La lettre politique de Laurent Joffrin #59 | S'abonner
La crise politique qui secoue une nouvelle fois la péninsule n’échappe pas à la règle. Le gouvernement Conte, fondé sur une étrange alliance entre le centre-gauche et le mouvement Cinq Étoiles qui a eu pour effet bénéfique d’écarter du pouvoir Matteo Salvini, chef de la Ligue spécialisé dans la rhétorique anti-européenne et anti-immigration, n’a pas survécu à la défection soudaine de Matteo Renzi, chef d’un petit parti charnière social-centriste. Cette nouvelle crise gouvernementale (la deuxième en moins de trente mois) est principalement due au scrutin proportionnel, conduisant à un morcellement de la vie politique et qui trahit les électeurs, avec des coalitions gouvernementales qui vont à rebours des promesses de campagne : le mouvement Cinq Étoiles avait dit qu’il ne gouvernerait jamais avec la Ligue de Salvini, ce qu’il fit pourtant de 2018 à 2019, et le parti démocratique avait indiqué la même chose à l’égard de Cinq Étoiles, pour finalement gouverner avec lui de 2019 à aujourd’hui. Le président Sergio Matarrella, qui cherche une solution gouvernementale aussi large que possible, a fait appel à Mario Draghi, ancien ministre des Finances et, surtout, ancien gouverneur de la Banque centrale européenne, connu comme le « sauveur de l’euro ». Figure somme toute classique : on fait appel à un grand technicien pour constituer ce qu’on appellerait en France un gouvernement « d’union nationale ».
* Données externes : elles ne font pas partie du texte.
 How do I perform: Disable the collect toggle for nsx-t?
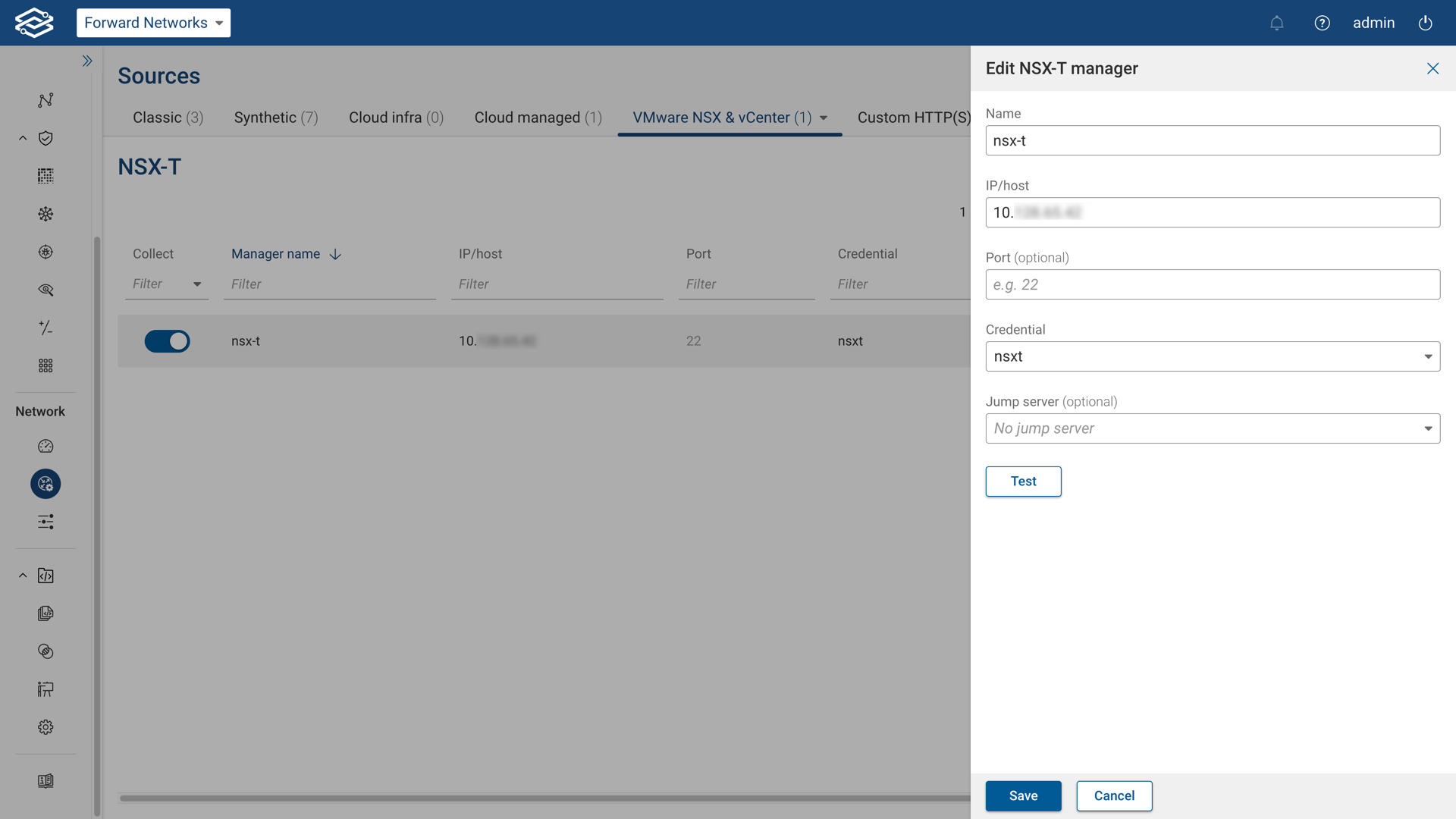click(167, 341)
Mais là où les choses changent, c’est que ce nouveau gouvernement pourrait bénéficier de l’appui non seulement du mouvement Cinq Étoiles, mais aussi de Matteo Salvini lui-même. On appréciera diversement cet attelage baroque qui mêle centristes et extrémistes populistes au nom de l’urgence sanitaire et financière (l’Italie a un besoin crucial des milliards que l’Union européenne s’apprête à prodiguer au gouvernement italien). Mais on remarquera particulièrement que Cinq Étoiles et, surtout, Salvini sont sur le point de soutenir avec éclat ceux dont ils avaient fait leurs têtes de turc obsessionnelles : les élites « européistes », les pontes de la finance, les « sachants » appuyés sur leur compétence.
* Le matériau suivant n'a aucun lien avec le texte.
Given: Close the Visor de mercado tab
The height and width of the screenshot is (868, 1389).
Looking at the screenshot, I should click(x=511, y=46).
On dira qu’ils font preuve de pragmatisme et se rallient à la logique de l’Union nationale. Certes. Mais on doit surtout remarquer que le populisme, s’il est plus résistible qu’on ne croit, ne résiste guère à l’épreuve des faits, que le soutien populaire, à force d’extravagances et de provocations, finit par leur manquer, qu’il n’y a dans ce courant rien d’autre, au fond, qu’un médiocre opportunisme, qui prospère sur la colère et l’émotion mais n’incarne aucun projet solide ni aucune constance politique. Après avoir conspué l’establishment et l’Europe, Salvini quémande une place dans un gouvernement qui en est l’exact reflet. Qu’en déduire ? Une seule chose : de droite ou de gauche, fondé sur le rejet, l’agressivité, la fausse rupture et la vraie intolérance, le populisme est l’une des pires manières de tromper le peuple.